Dicen que los bebés se malcrían de hacerles siempre caso, pues yo, que entiendo de estas cosas, sé que para ser feliz necesito el amor incondicional de mis padres y mi lechita. Que no me obliguen a comer cuando estoy hinchado o no me apetece – algunos papás lo hacen, aunque parezca increíble, por el bien de sus hijos.

Mis papis también intentan que no llore mucho y me explican las cosas muy bien. Los niños lloramos porque necesitamos a nuestras madres, no entendemos que mamá va a venir luego – sobre todo cuando somos muy pequeñitos – y nos sentimos mal porque pensamos que hemos hecho algo incorrecto y mamá ha desaparecido. ¡Ah, y me asusta la noche!, estoy indefenso y sólo, por eso le hice entender a mis papás que necesitaba dormir con ellos, al principio tenía que llorar mucho y mamá me dejaba en la cuna, no sé porqué, ya que eso me hacía llorar más y me estresaba. Mamá tampoco estaba contenta, lo hacía porque le habían dicho que era lo mejor, pero al final hicieron lo correcto. Me encanta dormir al lado de mami, la oigo respirar, siento su calorcito y tengo la tetita a mi lado – ¡es increíble lo bien que sabe la leche por las noches! Mamá se siente segura de tenerme cerca, le gusta observarme cuando duermo, aspirar mi aroma y abrazar mi cuerpecito. Lo mejor es que al despertar ella me sonríe y me besa y ¡tomo el desayuno en la cama!

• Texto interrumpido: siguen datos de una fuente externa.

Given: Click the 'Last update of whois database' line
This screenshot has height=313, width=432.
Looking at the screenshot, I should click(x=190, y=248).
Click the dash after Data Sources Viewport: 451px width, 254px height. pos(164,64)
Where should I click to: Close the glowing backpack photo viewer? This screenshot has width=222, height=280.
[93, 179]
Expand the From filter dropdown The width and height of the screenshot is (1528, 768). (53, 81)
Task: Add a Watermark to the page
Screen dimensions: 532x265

marzo-2009-14Mami dice que el mejor método es no seguir ninguno, escuchar al bebé y guiarse por el instinto, yo no sé lo que es, pero funciona. No me separo de ella nada más que cuando no puedo ir a la oficina – algún día tengo que hablar con ese “jefe” para que me deje ir a ayudarla y acabe antes, aunque sólo va un rato durante mi siesta, cuando despierto se me hace eterno. Me quedo con mis abuelos, también voy con papá al parque y puedo soportar no tener a mami, aunque me haya costado separarme de ella – pero claro, ya soy más mayor y me voy acostumbrando. Estoy deseando verla, cuando llega se le ilumina el rostro al verme y abre sus brazos para que corra hacia ella, se nota que me echa tanto de menos como yo a ella. Y llega el momento del pecho, a los dos nos relaja y nos une cada día más.

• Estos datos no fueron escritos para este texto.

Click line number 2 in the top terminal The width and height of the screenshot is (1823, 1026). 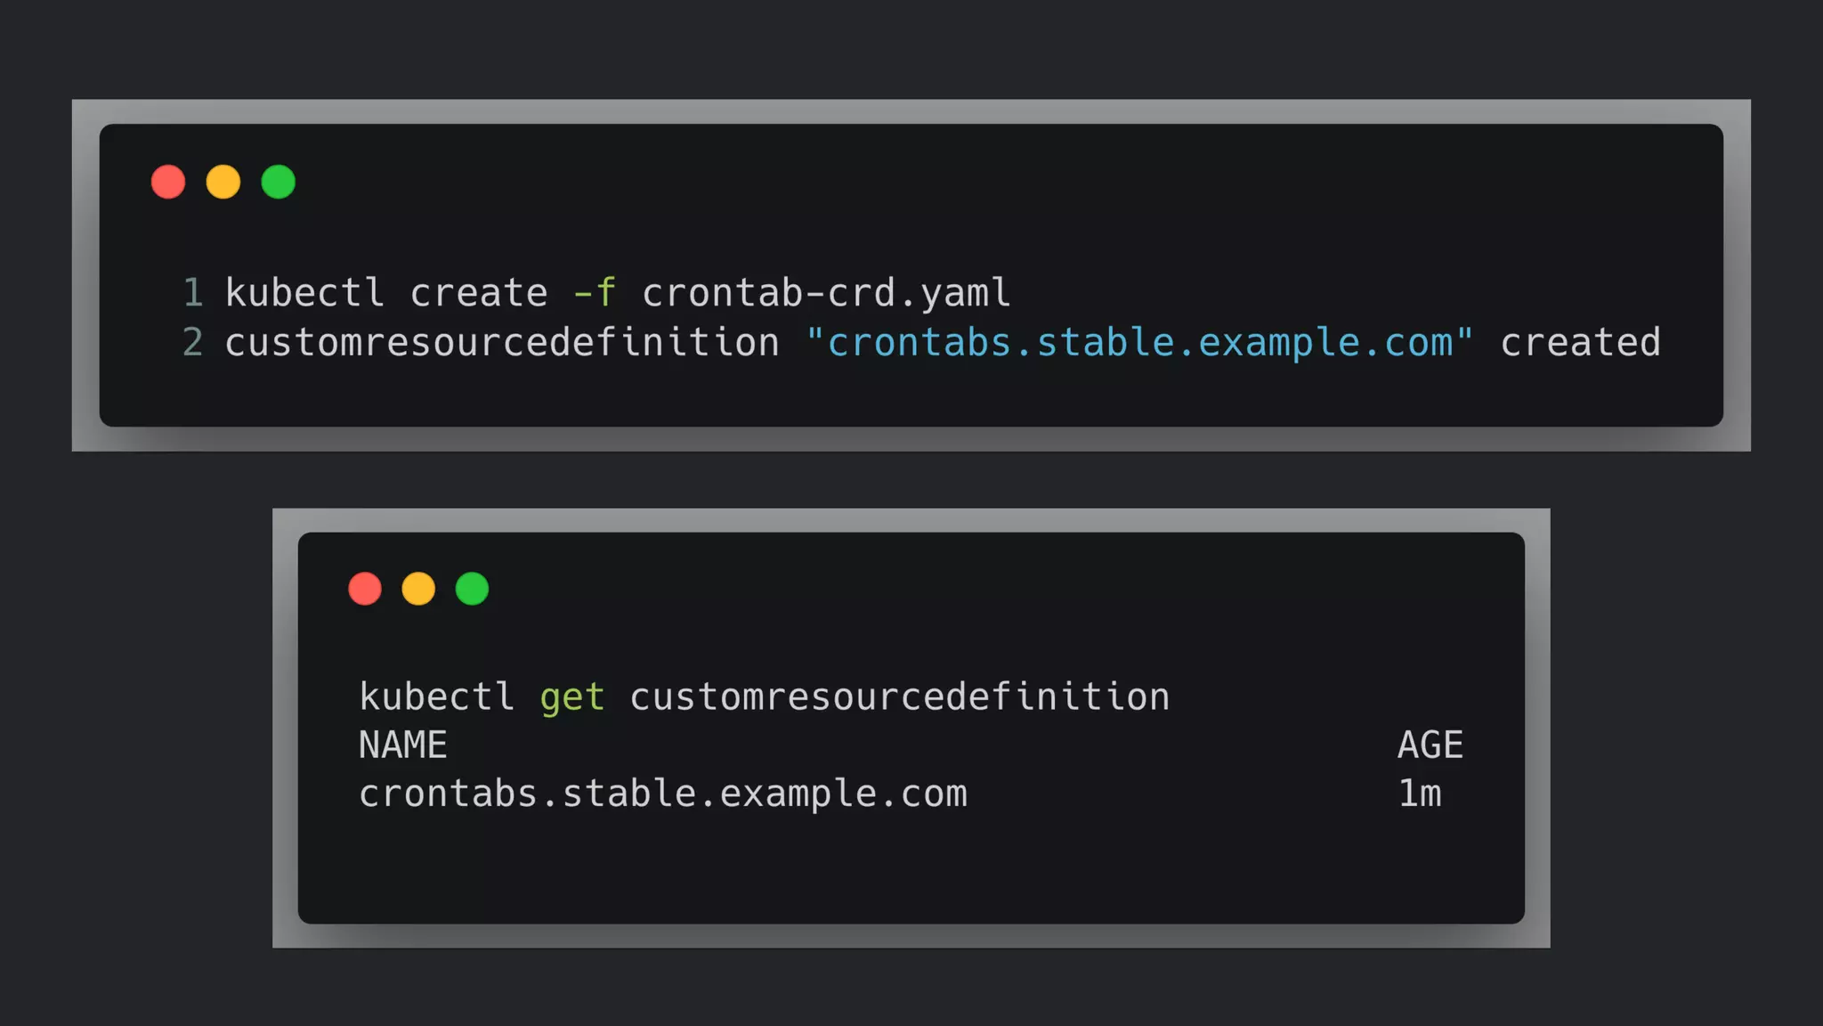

Últimamente he oído decir a mis papis que cuando tenga un hermanito tendré que compartir la teta con él. ¡Uy!, pues me encanta la idea de tener a alguien con quien hablar de estas cosas, porque él sentirá lo mismo que yo, estoy seguro.

Únicamente me resta darle a mi madre las gracias por hacerme feliz y decir que lo más fabuloso es saber que mis padres son los más felices desde que llegué a sus vidas desbordándolas de amor e ilusión.

Mamá sé que me quieres más de lo que se puede amar a alguien. Te quiero”.